- **RIGHE DELL'ELENCO**

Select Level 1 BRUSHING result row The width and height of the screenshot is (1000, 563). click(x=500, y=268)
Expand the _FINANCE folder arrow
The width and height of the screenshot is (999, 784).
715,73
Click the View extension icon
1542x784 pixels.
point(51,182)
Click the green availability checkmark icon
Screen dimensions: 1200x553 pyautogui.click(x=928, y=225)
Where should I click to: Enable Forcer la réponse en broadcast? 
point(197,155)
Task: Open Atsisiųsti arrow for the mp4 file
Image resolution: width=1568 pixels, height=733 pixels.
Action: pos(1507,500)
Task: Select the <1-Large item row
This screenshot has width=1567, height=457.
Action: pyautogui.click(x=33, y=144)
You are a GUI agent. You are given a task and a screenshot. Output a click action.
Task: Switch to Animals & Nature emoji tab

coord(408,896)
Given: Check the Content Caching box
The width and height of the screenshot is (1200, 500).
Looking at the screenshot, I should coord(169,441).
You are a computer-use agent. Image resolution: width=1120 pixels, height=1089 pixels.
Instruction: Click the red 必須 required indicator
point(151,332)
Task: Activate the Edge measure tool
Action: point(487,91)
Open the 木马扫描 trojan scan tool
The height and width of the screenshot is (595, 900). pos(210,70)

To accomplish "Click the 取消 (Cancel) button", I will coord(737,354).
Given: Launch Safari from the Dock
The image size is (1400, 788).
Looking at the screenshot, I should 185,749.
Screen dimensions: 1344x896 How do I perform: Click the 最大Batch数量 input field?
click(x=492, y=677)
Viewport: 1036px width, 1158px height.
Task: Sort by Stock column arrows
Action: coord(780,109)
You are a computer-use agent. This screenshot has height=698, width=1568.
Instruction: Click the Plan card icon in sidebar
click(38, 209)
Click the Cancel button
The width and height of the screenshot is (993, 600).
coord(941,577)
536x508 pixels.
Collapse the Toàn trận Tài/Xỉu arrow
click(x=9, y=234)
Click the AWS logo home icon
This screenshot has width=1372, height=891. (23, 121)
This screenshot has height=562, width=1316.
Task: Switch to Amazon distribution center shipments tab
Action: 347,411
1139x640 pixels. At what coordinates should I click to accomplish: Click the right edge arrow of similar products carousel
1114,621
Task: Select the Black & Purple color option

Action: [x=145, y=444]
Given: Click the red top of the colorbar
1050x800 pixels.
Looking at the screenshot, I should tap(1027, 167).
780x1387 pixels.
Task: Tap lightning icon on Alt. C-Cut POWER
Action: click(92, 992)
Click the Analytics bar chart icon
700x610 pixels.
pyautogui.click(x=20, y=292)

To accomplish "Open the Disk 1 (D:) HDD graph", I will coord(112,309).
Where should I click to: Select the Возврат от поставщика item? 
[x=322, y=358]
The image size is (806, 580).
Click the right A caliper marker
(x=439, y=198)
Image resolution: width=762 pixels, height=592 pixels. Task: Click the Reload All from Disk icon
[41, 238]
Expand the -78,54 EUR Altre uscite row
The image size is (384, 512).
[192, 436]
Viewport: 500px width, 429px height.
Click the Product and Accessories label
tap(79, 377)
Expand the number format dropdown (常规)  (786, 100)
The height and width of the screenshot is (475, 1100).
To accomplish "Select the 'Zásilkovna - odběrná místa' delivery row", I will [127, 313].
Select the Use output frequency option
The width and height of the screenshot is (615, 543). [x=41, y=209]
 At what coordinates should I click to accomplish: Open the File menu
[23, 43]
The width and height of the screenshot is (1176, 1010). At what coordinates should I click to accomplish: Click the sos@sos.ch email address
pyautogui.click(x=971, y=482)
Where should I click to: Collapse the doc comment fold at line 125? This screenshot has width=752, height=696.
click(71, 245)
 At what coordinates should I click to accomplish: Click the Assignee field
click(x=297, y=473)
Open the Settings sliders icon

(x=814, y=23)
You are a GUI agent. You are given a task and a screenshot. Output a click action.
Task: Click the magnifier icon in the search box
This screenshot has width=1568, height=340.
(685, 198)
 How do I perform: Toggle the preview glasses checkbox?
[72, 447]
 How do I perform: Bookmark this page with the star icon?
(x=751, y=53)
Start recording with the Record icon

- **ESERCIZIO PROPOSTO**
Ripeti senza alcuna modifica le righe dell'elenco dall'inizio fino a quella che contiene "coord(408,896)", compresa.

- **RISULTATO FINALE**
Select Level 1 BRUSHING result row The width and height of the screenshot is (1000, 563). click(x=500, y=268)
Expand the _FINANCE folder arrow
The width and height of the screenshot is (999, 784).
715,73
Click the View extension icon
1542x784 pixels.
point(51,182)
Click the green availability checkmark icon
Screen dimensions: 1200x553 pyautogui.click(x=928, y=225)
Where should I click to: Enable Forcer la réponse en broadcast? 
point(197,155)
Task: Open Atsisiųsti arrow for the mp4 file
Image resolution: width=1568 pixels, height=733 pixels.
Action: pos(1507,500)
Task: Select the <1-Large item row
This screenshot has width=1567, height=457.
Action: pyautogui.click(x=33, y=144)
You are a GUI agent. You are given a task and a screenshot. Output a click action.
Task: Switch to Animals & Nature emoji tab

coord(408,896)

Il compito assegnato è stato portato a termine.